Please copy out the rows from the line with "Where should I click to: Choose" up to and including the last line of the rows, requests included, and give only those lines. Scale every coordinate in the answers by 2.5, rounding to whole numbers with halves rounded up.

(Records from a collection)

§

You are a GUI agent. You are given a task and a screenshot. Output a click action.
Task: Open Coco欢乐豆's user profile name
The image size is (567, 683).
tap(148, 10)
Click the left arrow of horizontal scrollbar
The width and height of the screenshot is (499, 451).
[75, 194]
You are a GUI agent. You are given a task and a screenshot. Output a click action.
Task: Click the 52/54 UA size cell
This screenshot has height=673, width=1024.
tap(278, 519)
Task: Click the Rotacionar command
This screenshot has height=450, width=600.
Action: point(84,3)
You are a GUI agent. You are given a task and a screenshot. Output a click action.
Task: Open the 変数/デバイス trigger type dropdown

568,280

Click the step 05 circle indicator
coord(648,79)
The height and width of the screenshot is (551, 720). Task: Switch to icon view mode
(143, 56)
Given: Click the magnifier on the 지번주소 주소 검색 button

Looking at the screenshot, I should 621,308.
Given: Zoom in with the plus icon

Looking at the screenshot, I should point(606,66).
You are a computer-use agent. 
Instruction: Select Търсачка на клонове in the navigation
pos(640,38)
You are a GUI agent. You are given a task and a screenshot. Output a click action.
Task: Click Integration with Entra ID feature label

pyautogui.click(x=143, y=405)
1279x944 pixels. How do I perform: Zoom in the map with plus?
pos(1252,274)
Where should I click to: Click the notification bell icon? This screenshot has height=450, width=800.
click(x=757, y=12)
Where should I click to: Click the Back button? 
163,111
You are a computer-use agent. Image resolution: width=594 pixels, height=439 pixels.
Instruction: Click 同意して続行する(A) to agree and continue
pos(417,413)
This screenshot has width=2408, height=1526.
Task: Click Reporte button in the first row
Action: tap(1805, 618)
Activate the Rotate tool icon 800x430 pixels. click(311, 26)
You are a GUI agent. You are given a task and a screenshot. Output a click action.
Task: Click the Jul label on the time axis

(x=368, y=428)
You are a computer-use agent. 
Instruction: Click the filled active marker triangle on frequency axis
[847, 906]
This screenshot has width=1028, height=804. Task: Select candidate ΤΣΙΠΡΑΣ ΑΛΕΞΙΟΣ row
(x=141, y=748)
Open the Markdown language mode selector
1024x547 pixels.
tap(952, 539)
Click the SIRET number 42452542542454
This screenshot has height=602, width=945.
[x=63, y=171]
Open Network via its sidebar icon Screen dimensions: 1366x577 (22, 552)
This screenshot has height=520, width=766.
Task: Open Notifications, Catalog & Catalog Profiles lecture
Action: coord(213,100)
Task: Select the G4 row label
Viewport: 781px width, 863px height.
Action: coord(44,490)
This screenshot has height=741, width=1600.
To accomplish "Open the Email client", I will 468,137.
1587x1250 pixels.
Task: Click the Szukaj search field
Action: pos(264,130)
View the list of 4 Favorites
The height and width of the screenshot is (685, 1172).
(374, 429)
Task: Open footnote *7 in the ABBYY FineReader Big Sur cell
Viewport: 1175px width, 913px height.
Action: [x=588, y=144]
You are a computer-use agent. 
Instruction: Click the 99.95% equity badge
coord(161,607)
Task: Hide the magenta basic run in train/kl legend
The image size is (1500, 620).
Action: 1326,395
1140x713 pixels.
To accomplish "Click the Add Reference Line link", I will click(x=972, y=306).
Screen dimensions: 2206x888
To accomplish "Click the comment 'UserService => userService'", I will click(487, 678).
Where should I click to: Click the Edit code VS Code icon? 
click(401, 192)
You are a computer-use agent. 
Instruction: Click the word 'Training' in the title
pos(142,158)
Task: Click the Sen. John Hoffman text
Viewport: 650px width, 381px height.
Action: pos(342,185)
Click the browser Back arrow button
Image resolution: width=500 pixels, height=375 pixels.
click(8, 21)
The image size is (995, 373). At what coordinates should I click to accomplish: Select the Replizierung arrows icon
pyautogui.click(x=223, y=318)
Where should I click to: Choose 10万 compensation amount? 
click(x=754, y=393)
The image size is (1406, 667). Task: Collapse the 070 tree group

§

■ CORRECT RESULT:
Where should I click to: Choose 10万 compensation amount? 
click(x=1885, y=983)
The image size is (1406, 667). Task: Collapse the 070 tree group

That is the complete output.